Competitiveness on the agenda at NFF Congress

Today I welcomed the Federal Government’s Agricultural Competitiveness Green Paper announced by Agriculture Minister Barnaby Joyce MP at our biennial Congress in Canberra.
The announcement inspired a day full of energy and interesting ideas about Australian agriculture, looking at where we are now and where we are headed.
Key messages emerging from the day centred on access to capital, open dialogue and the lifestyle that makes agriculture an attractive choice.
While much of the discussion focused on better returns to the farm gate, better margins at the farm gate was seen as more important. Rural Woman of the Year Pip Job highlighted the need for balance in social, economic and environmental factors as well as astute business acumen.
Congress Principal Sponsor Coles talked about how retailers are the conduit between farmers and consumers and how important it is to tell the story of farming in a modern world. Keeping the conversation open between retailers and farmers was seen as a critical element of success.
A panel on competition for land use talked about coal seam gas, the importance of information and open dialogue and the need for access arrangements between landholders and resource companies that are mutually beneficial.
On infrastructure, we heard about the need to think more creatively about how we attract capital into agriculture. Understanding what assets we have and what our future freight requirements will be can help ensure our assets are investment ready. Keeping an open mind on foreign investment was seen as critical to securing capital.
A session on youth in agriculture highlighted the importance of succession planning to young farmers, both in terms of engaging with the process and being able to fund it. Farm business models are changing and young farmers have a different way of doing things. Embracing these changes ensures we take advantage of the opportunities that lie ahead.
Overall, it was an inspiring and successful day. Tomorrow’s program promises to be just as insightful.
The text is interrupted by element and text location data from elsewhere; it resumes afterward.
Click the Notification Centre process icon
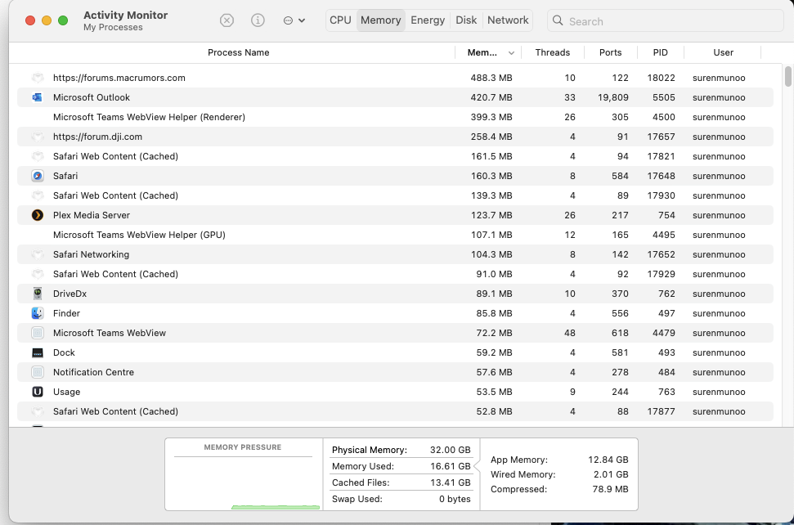Image resolution: width=794 pixels, height=525 pixels. tap(37, 372)
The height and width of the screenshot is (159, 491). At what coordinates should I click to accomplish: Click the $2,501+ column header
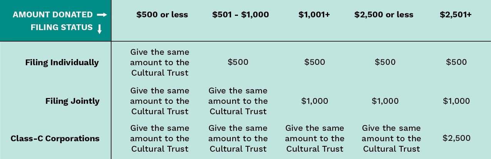(x=456, y=15)
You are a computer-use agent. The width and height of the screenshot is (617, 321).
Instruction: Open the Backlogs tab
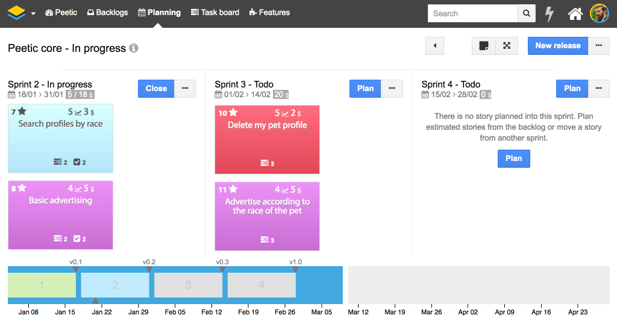(x=107, y=12)
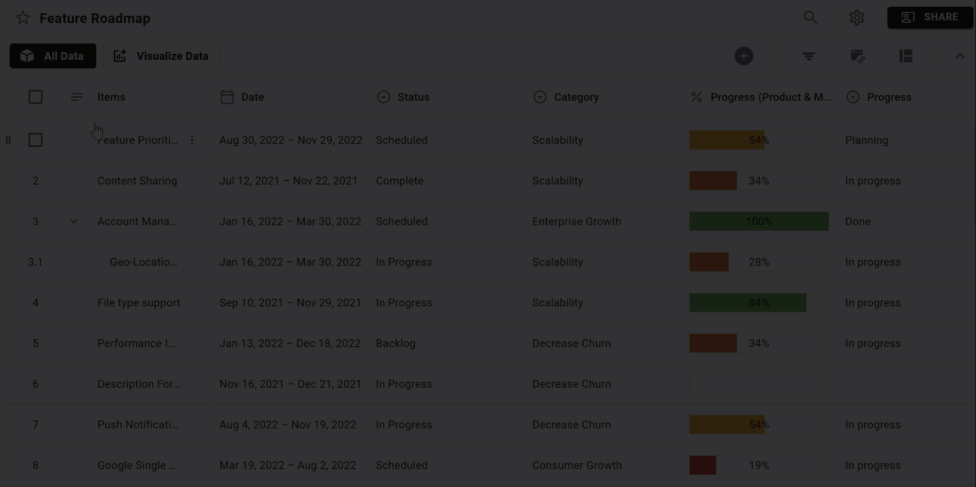Open the three-dot menu on Feature Prioritization
This screenshot has height=487, width=976.
click(192, 140)
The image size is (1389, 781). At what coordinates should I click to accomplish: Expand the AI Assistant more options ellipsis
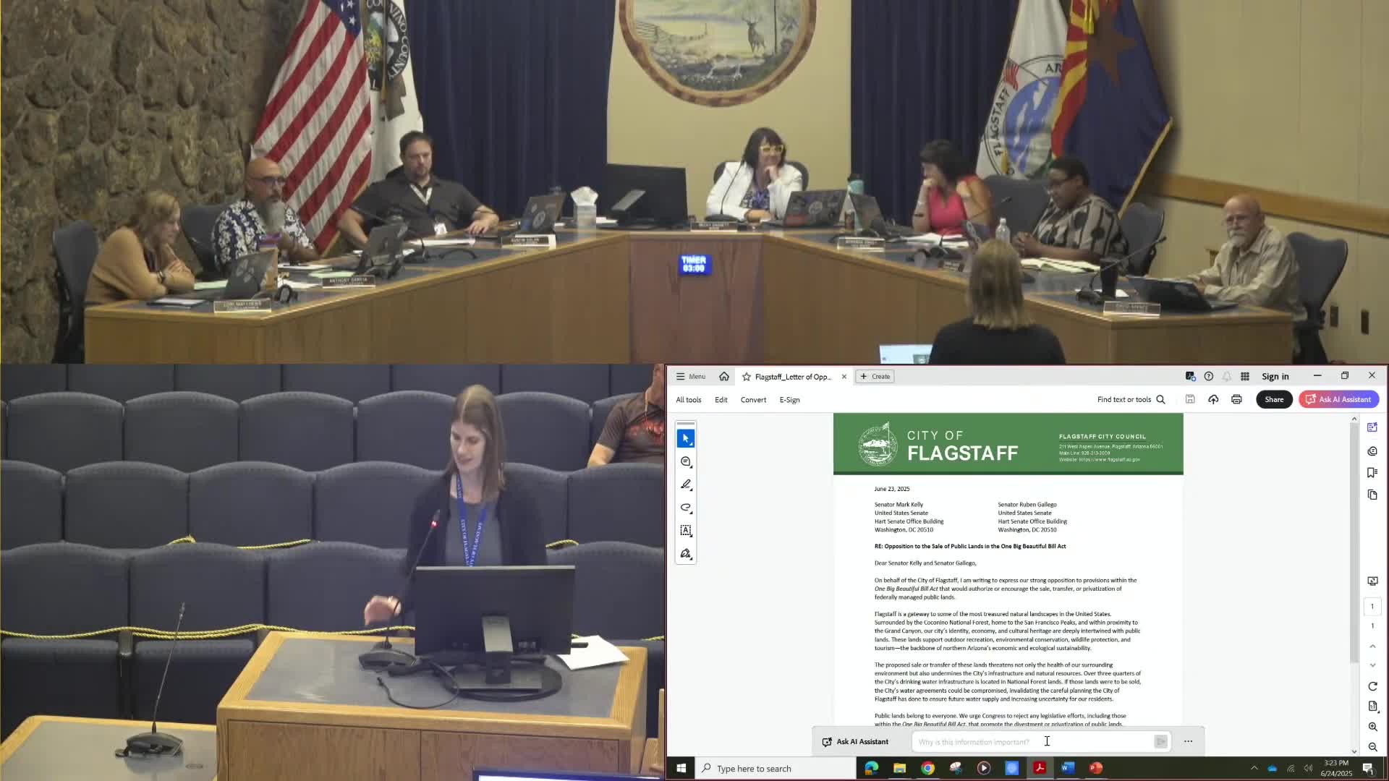tap(1188, 741)
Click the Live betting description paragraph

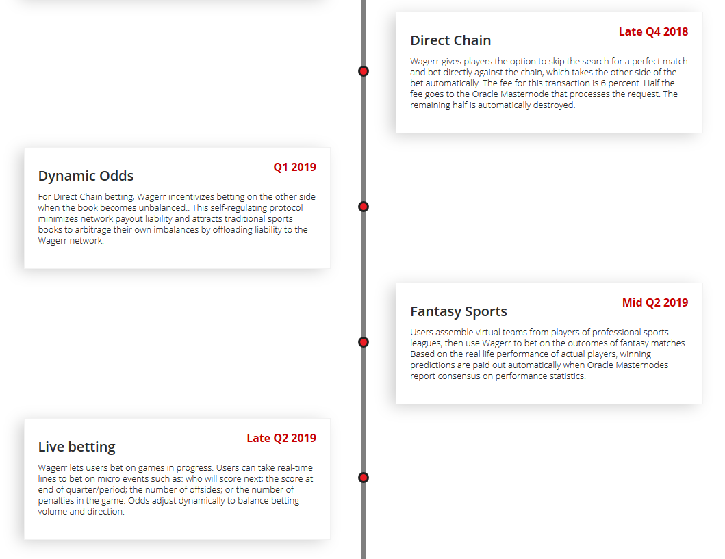pos(176,489)
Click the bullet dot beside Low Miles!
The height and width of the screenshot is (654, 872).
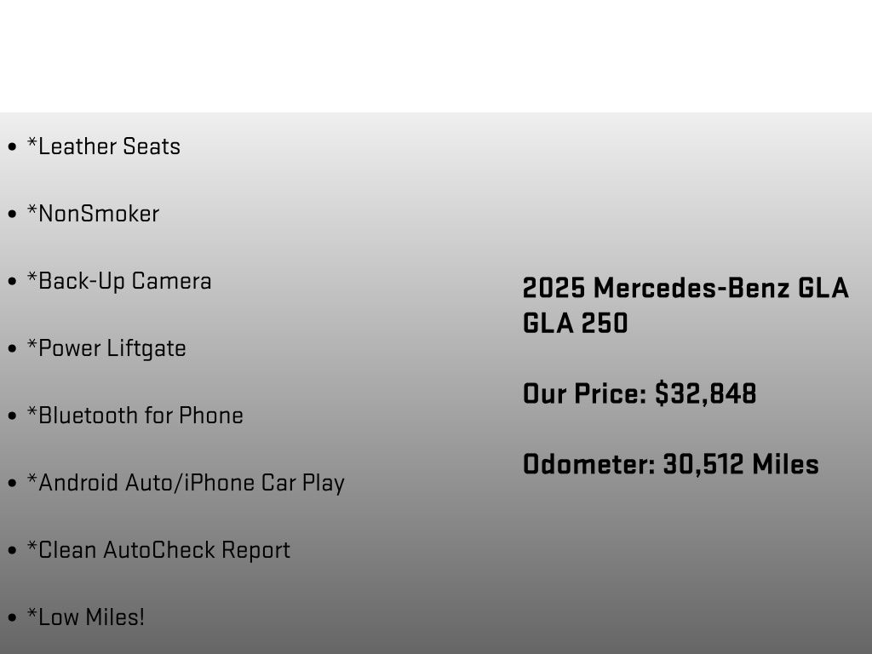(x=12, y=618)
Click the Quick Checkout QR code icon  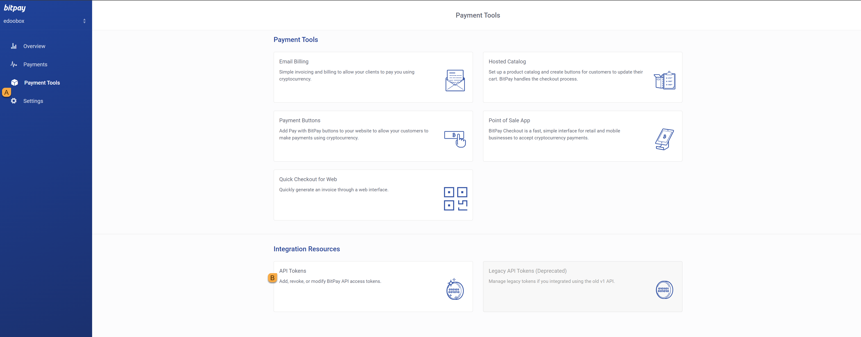[x=455, y=198]
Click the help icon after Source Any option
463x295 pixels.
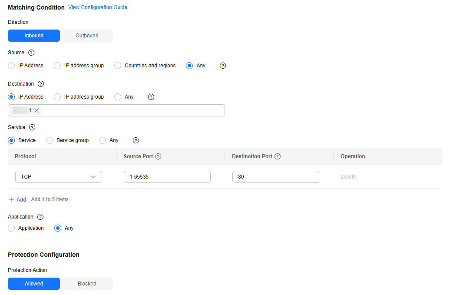223,66
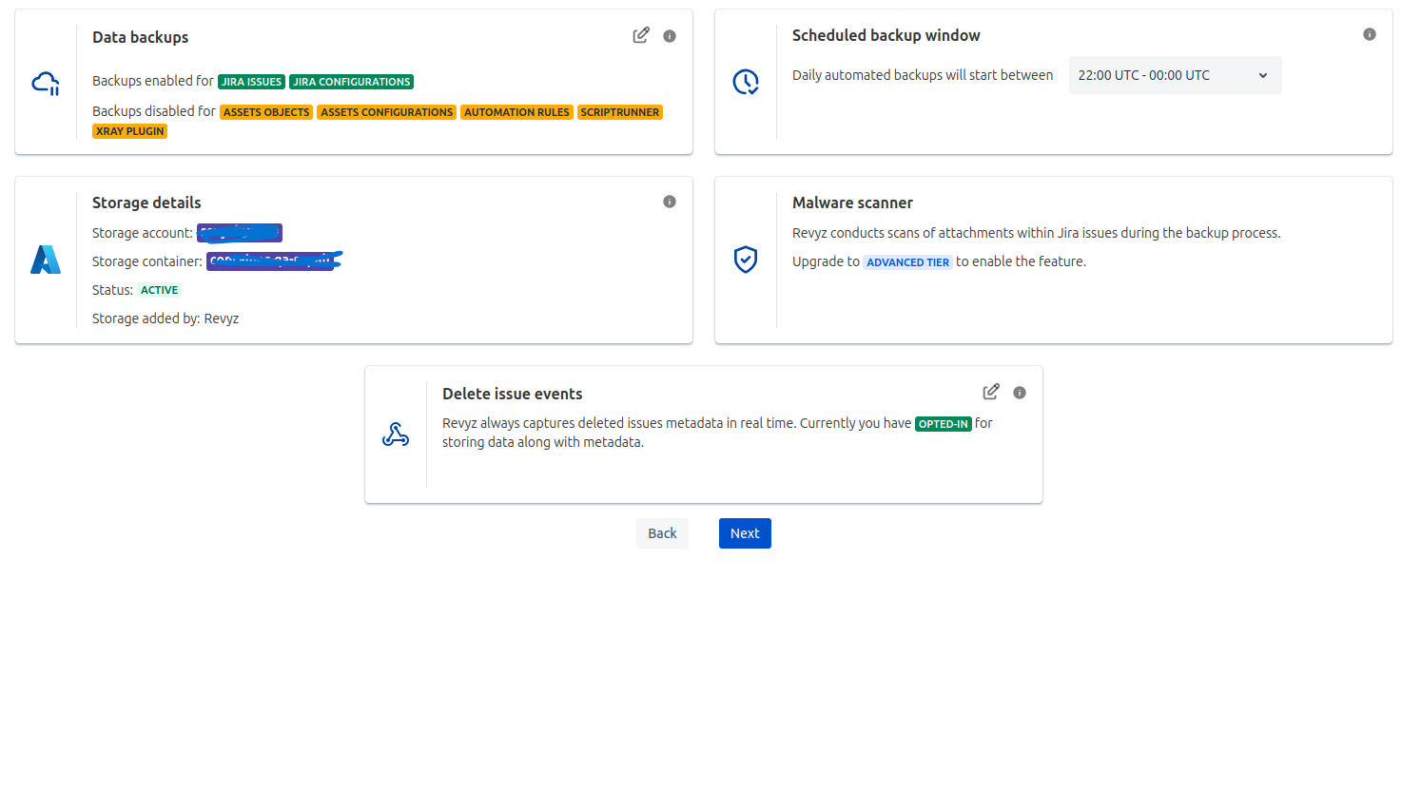Click the Back button
Viewport: 1402px width, 811px height.
click(x=662, y=532)
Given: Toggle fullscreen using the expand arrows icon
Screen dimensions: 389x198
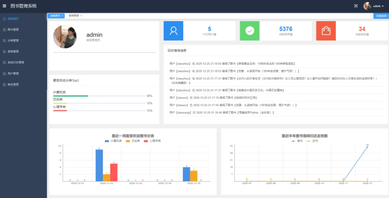Looking at the screenshot, I should click(x=356, y=6).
The two broad themes of the day will be agriculture in a consumer’s world and how industry and government policies can align to improve the competitiveness of Australian agriculture.
McDonalds Australia CEO Andrew Gregory will start the day on connecting consumers to the farm, a theme that will be continued later in the day with an in-depth look at Brand Australia.
Key political players will take the stage to share their thoughts on the future role for government in agriculture. Speakers include Opposition Leader Bill Shorten MP, Shadow Agriculture Minister Joel Fitzgibbon MP, Leader of the Australian Greens Senator Christine Milne, Senator Bridget McKenzie, Senator David Leyonhjelm and Mr Clive Palmer MP.
– Brent Finlay is the President of the National Farmers’ Federation (NFF).